◆ TEXT EXCERPT:
----------------------------------------

Thursday, February 25, 2010


While I am always thankful for this pregnancy, aches and pains and all, I have been reminded even more this week that each second should be cherished.
I have kept in touch via Facebook with two sisters that I used to work with at the daycare. One sister due a week after me and the other due a week after her. All of us expecting girls. The sister due a week after me went in for an ultrasound on Monday and they found no heartbeat. At 32 weeks, she'd lost her baby. It is completely heartbreaking and something that has hit me really hard. Tonight she posted pictures of her baby, which disturbed me greatly, but I understand is something that is probably helpful to her. I can't imagine the pain she and her family must be going through. Please say a prayer for them.
This has reminded me that every discomfort I feel in these remaining weeks should be welcomed and every kick and poke should be cherished more than it already is. And while I anxiously count down the weeks and days until Ella's arrival, I should appreciate each and every day because nothing is guaranteed.

Thursday, February 11, 2010

My Common Pregnancy Questions

Throughout my pregnancy, I have been asked many questions (although not as many as I anticipated) about my vegetarianism. While family have not asked me these questions, I realize that you still may have the same questions that friends and coworkers have, but may be hesitant to ask. I figured this blog post would be a good way to show some of the questions (and my answers).

How will you get enough protein without meat? Where do you get your protein? It's very easy for me to get more than the recommended daily amount of protein, even during pregnancy. Protein sources include beans, nuts, seeds, tofu, tempeh, veggie burgers and other mock meat, soy milk, and whole grains such as bulgur or sprouted grain bread.
Is it safe to be vegetarian during pregnancy? A veg diet is healthy during all stages of life and is supported by the American Dietetic Association.
Won't you become anemic? Even meat-eaters can become anemic during pregnancy. There are plenty of iron-rich vegetarian foods such as tofu, beans, green veggies, pumpkin seeds, whole grains, and vegetables (particularly some of my favorites like sweet potatoes, kale, and broccoli). And by eliminating caffeine (which blocks iron absorption) and including foods high in vitamin C with those iron rich foods, I am able to absorb more of the iron I eat.
Where do you get your calcium? Nondairy milk, yogurt, and cheese. Tempeh, almonds, and green veggies are other good options. Cow's milk is not the only source of calcium. And when you think about it, cow's eat greens (if they're lucky enough to graze) and those that are fed feed (which is the case with more than 90% of our milk supply) are given calcium supplements. But if an animal as large as a cow can get plenty of calcium from grass, then it makes sense that we should have no problem getting enough calcium through different leafy greens.

----------------------------------------

◆ EXTRACTED MATERIAL:
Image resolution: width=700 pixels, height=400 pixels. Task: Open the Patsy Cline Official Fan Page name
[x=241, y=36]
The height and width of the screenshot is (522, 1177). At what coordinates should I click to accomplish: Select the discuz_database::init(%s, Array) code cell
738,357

----------------------------------------

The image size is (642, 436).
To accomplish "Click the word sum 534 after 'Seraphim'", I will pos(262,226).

----------------------------------------

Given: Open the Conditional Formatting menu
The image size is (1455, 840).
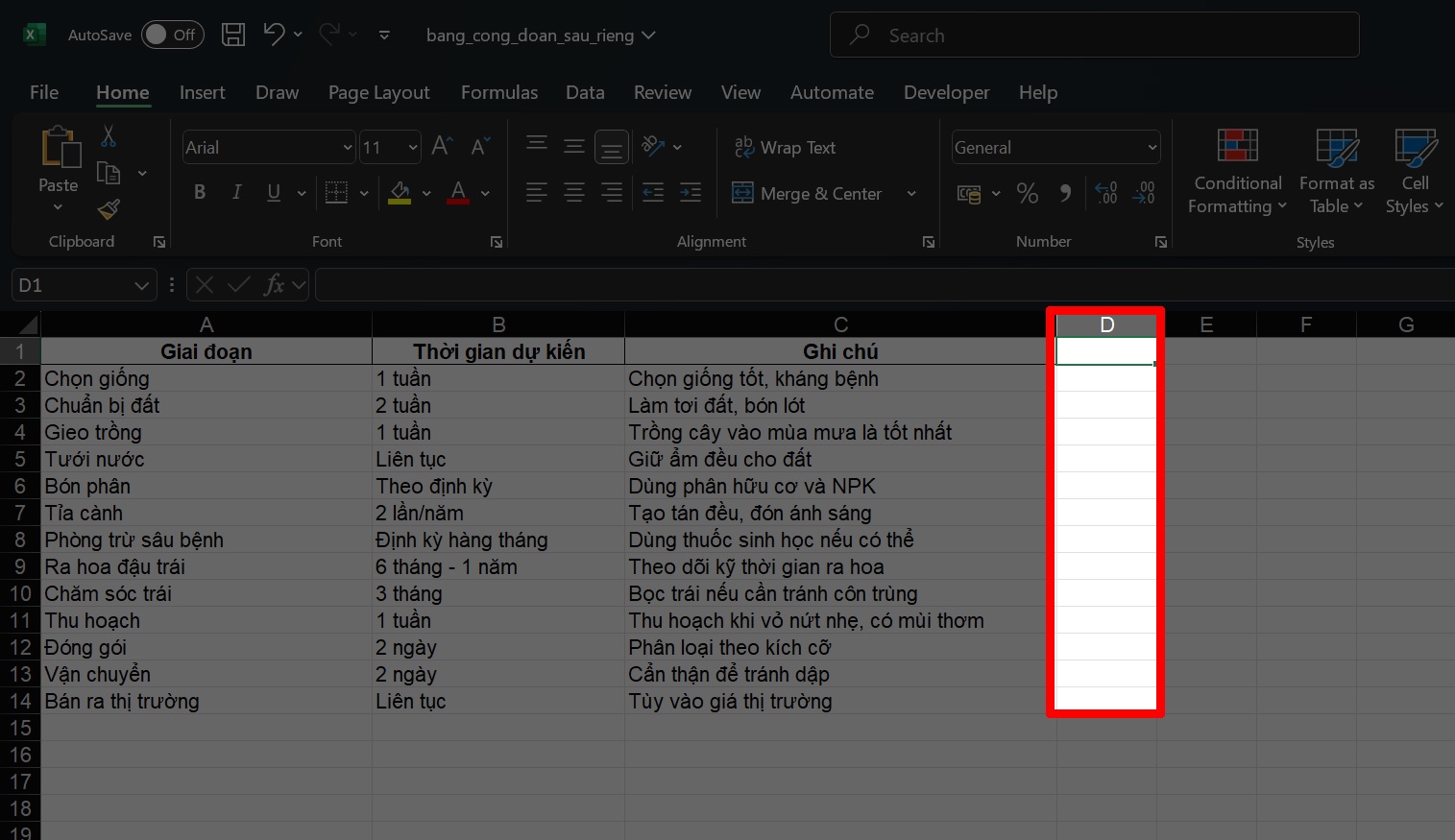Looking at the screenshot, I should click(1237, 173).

----------------------------------------

◆ YOUR ASSIGNMENT:
Condense the paragraph of the pregnancy blog that begins "Won't you become anemic?" into a short bulleted list that keeps its main facts.

◆ RESULT OF THIS EXERCISE:
- Meat-eaters can also become anemic during pregnancy.
- Iron-rich vegetarian foods include tofu, beans, green veggies, pumpkin seeds, whole grains, and vegetables such as sweet potatoes, kale, and broccoli.
- Cutting out caffeine, which blocks iron absorption, helps the body absorb more iron.
- Eating foods high in vitamin C alongside iron-rich foods also increases iron absorption.